Non-selective autophagy regulation during diabetic nephropathy (DN). During DN, autophagic turnover of mitochondria can be influenced by changes in several contributing factors, including insulin, IGF-1 (insulin-like growth factor-1), TGF-β, glucose and reactive oxygen species (ROS). These influences can act on the mechanistic target of rapamycin (mTOR) signalling pathway, which negatively regulates autophagy activity. Insulin, IGF-1 and TGF-β can modulate the mTOR pathway via the PI3K pathway. Increases in insulin or IGF-1 will suppress autophagy activity, while an increase in TGF-β will stimulate autophagy activity. Increases in glucose, with hyperglycaemia, can result in suppression of autophagy through activation of AMPK, which can activate the mTOR pathway. Finally, increases in ROS production can stimulate autophagy activation via inhibition of Atg4A/B or by directly acting on other components of the mTOR pathway, impairing activation.

Figure 3

Mitophagy players in life and death. (A) Depicts key autophagy proteins in perfect balance allowing the maintenance of mitochondrial homeostasis. (B) However, with increased cellular stress (e.g. glucose, reactive oxygen species), the balance can be tipped, resulting in some of these proteins being activated by proteases, such as caspases and calpains, whereas others interact with Bcl-2 family members through BH3-only domains.

Figure 4

Balancing mitochondrial homeostasis.
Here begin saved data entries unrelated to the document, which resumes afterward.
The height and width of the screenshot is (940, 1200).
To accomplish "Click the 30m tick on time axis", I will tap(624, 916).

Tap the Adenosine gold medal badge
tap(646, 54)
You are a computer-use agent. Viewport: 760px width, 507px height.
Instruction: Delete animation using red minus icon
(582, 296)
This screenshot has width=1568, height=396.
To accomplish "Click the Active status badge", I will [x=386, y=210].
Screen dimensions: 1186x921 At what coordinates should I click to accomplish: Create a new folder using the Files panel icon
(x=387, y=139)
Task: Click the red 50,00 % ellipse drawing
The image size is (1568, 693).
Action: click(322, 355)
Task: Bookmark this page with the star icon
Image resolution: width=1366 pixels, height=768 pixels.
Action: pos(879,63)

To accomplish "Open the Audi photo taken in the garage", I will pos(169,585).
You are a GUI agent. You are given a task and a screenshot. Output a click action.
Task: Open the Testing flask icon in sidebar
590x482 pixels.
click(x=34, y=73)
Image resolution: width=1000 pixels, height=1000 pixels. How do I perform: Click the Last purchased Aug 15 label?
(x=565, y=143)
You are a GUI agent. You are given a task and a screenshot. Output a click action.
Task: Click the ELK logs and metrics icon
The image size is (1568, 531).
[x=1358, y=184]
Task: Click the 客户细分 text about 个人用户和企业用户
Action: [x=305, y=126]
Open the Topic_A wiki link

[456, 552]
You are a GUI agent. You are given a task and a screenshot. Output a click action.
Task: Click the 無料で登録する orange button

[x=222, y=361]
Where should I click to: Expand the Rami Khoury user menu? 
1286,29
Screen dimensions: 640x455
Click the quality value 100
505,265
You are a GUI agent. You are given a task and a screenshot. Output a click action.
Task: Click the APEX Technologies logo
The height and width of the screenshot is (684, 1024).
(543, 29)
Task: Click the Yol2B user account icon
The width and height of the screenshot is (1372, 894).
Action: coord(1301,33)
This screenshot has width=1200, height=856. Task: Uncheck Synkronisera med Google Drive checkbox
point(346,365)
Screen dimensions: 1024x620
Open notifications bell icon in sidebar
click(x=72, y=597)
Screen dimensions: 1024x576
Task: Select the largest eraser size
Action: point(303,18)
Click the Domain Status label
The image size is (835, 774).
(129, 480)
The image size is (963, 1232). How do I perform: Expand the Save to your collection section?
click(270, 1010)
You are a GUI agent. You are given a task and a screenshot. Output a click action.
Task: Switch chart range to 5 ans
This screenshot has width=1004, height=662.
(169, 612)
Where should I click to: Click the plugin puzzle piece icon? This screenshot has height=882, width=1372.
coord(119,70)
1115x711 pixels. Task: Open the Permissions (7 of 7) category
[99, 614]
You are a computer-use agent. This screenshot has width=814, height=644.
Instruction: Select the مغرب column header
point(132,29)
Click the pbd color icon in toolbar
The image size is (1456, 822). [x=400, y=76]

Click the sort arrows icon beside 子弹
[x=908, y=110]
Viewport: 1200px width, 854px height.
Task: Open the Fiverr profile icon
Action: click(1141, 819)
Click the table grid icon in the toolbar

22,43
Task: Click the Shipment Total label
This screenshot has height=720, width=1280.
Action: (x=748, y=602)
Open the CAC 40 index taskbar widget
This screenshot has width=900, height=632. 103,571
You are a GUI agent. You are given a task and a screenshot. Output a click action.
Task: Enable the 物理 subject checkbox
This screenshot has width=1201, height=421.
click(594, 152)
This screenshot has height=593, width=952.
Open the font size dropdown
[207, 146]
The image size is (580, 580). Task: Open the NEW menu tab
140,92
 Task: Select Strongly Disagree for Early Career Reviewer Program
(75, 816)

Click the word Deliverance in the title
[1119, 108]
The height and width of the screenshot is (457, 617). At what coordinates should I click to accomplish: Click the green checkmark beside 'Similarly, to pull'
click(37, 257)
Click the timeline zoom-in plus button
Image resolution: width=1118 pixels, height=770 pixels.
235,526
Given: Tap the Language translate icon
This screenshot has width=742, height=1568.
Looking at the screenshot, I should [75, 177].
This schematic illustrates the interaction between mitochondrial biogenesis, dynamics, organelle turnover and cell death, in addition to the major players involved in these processes. Mitochondria biogenesis involves oxidative phosphorylation (OXPHOS) via the electron transport chain (ETC). This process generates energy for the cell in the form of ATP, but in the process also generates reactive oxygen species (ROS). These ROS are involved in redox signalling regulated by antioxidants and transcription factors (orange circles). Mitochondria are dynamic organelles that are in constant motion, being transported around the cytoplasm while undergoing changing morphology (yellow circles). When mitochondria become dysfunctional via oxidative stress, mitochondrial dynamics is arrested and the ubiquitin proteasome system and mitophagy come into play to turnover the damaged organelles (pale blue circles). Central in regulating this process is the interaction between PARL (presenilin-associated rhomboid-like protease), PINK1 and Parkin (dark blue circles), and the involvement of adapter proteins (green circles). When cellular stress (e.g. damage to mitochondria and ER stress) overwhelms cellular homeostasis, cells can undergo diverse forms of death. Depending on the type and severity of the stress, mitochondria can regulate multiple cell death pathways involving several different signalling pathways (pink circles).